Supplied entries: Begin
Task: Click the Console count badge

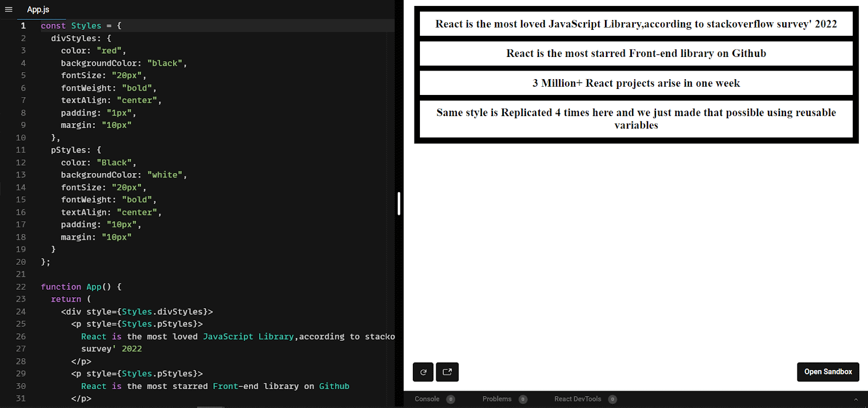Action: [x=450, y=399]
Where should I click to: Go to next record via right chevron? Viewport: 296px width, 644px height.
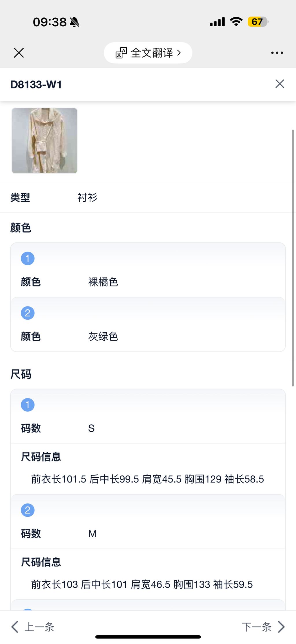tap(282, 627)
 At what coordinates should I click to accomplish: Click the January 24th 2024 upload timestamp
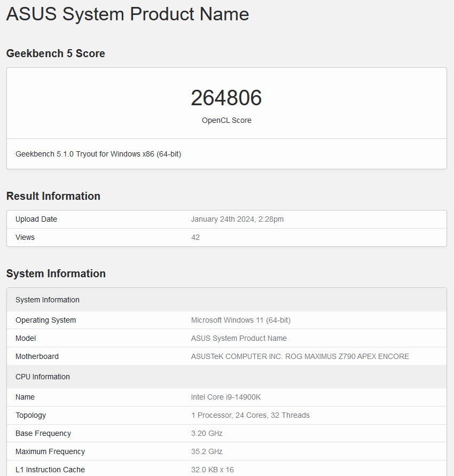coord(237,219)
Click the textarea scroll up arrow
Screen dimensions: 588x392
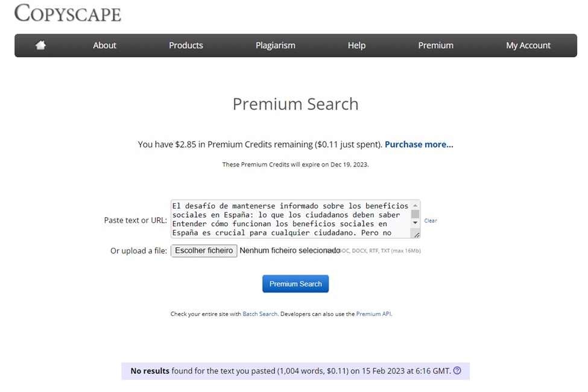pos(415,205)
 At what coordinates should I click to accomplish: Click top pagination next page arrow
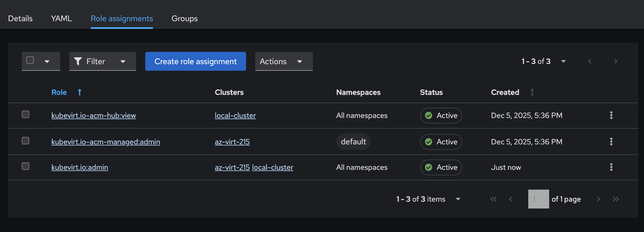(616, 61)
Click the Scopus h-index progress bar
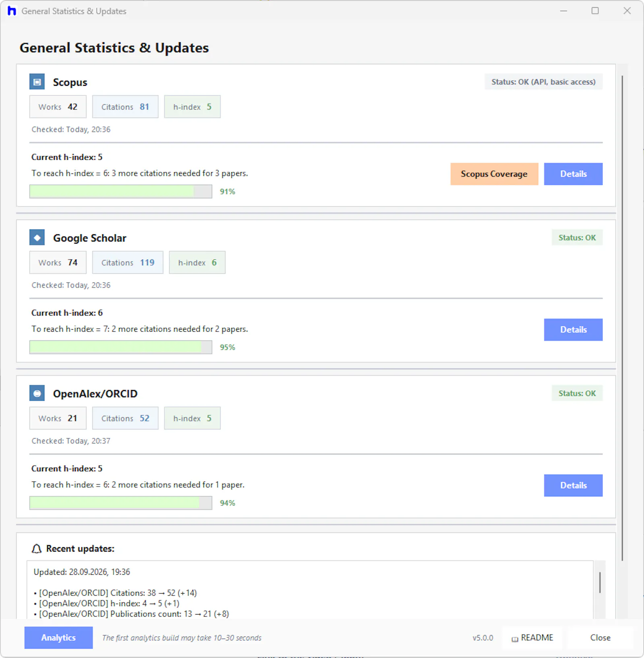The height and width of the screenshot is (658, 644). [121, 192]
Supplied entries: End
### [Work required]
Here the lines from the one with "Where should I" through the last line of the data above need to be repeated exactly, both included, and any picture omitted.

### [Written solution]
Where should I click to: Go to next record via right chevron? Viewport: 296px width, 644px height.
tap(282, 627)
 At what coordinates should I click to accomplish: Click the January 24th 2024 upload timestamp
coord(237,219)
Click the textarea scroll up arrow
Screen dimensions: 588x392
pos(415,205)
 At what coordinates should I click to accomplish: Click top pagination next page arrow
(616, 61)
Click the Scopus h-index progress bar
The height and width of the screenshot is (658, 644). [121, 192]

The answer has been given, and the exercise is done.